# RESTify Controled Experiment Data Analysis

Mining data gathered during the [RESTify Experiment](https://www.cs.mcgill.ca/~mschie3/recruitment/) for correlations and insights.

## Step 1 - Representative population and fair group partition

Even before we begin extracting any insights from collected observations, we demonstrate that out test population was representative. Likewise we demonstrate how the generated partition forms comparable control groups.

### Test population

We recruited 28 software engineers from various backgrounds and diverse preliminary skills regarding the experiment tasks. In a preliminary recruitment procedure participants were [asked to provide a self evaluation of their skills](https://www.cs.mcgill.ca/~mschie3/recruitment/self-assessment.txt), where 1 signifies no and 5 signifies expert knowledge.  

#### Diversity

We started with a preliminary analysis of the competence diversity, reflected by out test population. We therefore computed the gaussian distribution for every skill, across the entire population.  
The outcome is depicted below:  


In [1]:
# read participant skill csv, build participant objects and visualize skill distribution
from restifymining.Participant import Participant
from restifymining.ParticipantStatTools import build_mean_skills, build_standard_deviation_skills
from restifymining.Plotter import plot_gaussian
import csv

## load all participant skill objects from csv file.
participants = []
with open('source-csv-files/partitionskills.csv', 'r') as f:
    reader = csv.reader(f)
    # Flag to skip first line which is only the CSV column markers
    first=True
    for row in reader:
        if first:
            first=False
        else:
            participants.append(Participant(row[0], [int(x) for x in row[1:]]))

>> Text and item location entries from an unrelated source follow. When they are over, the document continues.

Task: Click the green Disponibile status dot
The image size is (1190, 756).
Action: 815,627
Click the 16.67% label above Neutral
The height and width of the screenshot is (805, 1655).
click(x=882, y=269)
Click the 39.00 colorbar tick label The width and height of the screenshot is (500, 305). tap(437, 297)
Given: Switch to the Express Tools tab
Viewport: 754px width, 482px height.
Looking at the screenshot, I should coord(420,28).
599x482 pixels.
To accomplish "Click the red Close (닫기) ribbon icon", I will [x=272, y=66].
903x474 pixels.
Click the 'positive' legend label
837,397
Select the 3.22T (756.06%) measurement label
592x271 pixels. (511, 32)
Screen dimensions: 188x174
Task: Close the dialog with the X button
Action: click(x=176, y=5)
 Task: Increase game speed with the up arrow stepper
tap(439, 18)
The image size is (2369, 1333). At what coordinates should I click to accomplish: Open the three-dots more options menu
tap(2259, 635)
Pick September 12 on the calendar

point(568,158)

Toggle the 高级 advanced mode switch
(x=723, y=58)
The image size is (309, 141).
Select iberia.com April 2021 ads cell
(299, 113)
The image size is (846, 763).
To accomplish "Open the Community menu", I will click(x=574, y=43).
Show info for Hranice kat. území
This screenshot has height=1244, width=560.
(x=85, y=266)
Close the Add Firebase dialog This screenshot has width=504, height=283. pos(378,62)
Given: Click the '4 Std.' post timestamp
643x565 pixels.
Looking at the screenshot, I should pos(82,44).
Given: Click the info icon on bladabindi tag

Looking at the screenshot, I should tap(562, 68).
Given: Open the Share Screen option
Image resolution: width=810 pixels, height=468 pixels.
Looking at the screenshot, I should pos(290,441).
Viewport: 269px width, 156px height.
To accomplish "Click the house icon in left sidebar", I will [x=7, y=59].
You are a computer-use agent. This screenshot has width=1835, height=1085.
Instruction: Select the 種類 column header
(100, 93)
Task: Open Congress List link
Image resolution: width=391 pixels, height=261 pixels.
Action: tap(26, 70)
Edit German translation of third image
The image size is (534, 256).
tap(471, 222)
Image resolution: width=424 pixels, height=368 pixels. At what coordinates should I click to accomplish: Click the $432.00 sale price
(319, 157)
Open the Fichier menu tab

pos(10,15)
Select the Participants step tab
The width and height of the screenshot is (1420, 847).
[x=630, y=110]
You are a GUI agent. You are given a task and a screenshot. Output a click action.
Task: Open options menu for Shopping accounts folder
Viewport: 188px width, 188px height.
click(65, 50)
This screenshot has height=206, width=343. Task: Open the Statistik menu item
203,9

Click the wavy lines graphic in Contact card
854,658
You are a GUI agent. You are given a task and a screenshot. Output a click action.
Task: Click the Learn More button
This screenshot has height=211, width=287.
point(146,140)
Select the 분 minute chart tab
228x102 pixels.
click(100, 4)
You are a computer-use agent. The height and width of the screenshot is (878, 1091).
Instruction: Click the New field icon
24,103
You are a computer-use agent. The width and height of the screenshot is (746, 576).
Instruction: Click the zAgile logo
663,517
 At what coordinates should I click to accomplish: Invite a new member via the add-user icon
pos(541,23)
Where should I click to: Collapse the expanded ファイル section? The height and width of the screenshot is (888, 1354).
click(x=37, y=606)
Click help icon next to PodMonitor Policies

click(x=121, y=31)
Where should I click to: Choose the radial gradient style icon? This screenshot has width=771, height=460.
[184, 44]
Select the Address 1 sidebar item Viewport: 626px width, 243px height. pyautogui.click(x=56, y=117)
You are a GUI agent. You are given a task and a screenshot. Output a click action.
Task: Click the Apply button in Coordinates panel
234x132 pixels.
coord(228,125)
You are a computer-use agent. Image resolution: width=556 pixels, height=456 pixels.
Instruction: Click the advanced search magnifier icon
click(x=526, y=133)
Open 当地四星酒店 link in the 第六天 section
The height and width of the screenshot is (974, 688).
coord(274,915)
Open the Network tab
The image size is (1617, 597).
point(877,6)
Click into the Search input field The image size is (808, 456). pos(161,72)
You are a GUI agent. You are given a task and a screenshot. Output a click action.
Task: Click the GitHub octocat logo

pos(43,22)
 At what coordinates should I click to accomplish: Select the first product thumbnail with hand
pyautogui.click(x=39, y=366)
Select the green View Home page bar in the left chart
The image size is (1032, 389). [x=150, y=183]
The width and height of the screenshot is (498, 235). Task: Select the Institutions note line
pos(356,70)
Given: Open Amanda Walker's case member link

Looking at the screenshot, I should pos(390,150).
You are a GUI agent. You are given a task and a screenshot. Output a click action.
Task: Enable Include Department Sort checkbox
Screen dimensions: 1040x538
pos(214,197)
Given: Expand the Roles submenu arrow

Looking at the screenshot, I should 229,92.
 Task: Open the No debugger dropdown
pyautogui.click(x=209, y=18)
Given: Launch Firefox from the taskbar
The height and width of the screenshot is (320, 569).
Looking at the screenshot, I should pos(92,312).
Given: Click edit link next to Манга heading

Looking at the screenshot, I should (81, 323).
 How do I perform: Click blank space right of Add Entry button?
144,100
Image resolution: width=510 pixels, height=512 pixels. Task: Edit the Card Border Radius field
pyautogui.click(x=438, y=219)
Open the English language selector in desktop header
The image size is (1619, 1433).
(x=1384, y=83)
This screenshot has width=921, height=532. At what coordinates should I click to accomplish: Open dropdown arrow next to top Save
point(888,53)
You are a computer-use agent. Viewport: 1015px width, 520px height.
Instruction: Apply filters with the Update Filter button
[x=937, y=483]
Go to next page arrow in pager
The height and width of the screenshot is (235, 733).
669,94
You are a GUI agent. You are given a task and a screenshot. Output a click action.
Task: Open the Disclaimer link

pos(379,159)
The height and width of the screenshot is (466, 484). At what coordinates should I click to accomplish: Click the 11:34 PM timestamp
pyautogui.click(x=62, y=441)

## compute a gaussian distribution (defined by mean and standard dev) for every skill and produce a plot
skill_amount = len(participants[0].skills)
mean_scores = build_mean_skills(participants)
stddev_scores = build_standard_deviation_skills(participants)

# define colours for plot
palette = ["#8d8d8d", "#5ce7cb", "#5ca6e7", "#7a5ce7", "#d75ce7", "#e75c90", "#e7865c", "#747474"]

# plot gaussian curbes for all participant skills
for index in range(skill_amount):
    plot_gaussian(mean_scores[index], stddev_scores[index], palette[index])




ModuleNotFoundError: No module named 'restifymining'

The above densities can be considered sufficiently diverse for the purpose of our study. Although the population showcases varying average skill scores, the population likewise showcases a substantial score diversity for every skill observed. Yet we are acknowledge that the above data stems from subjective self-evaluations and is not necessarily a ground truth indicator for the population's actual skill diversity.

### Control groups

Goal of the experiment is the comparison of refactoring methodologies. To eliminate learning effects we asked participants to apply the two methodologies on different applications. Eliminating potential bias by task and application order resulted in a participant repartition into four control groups.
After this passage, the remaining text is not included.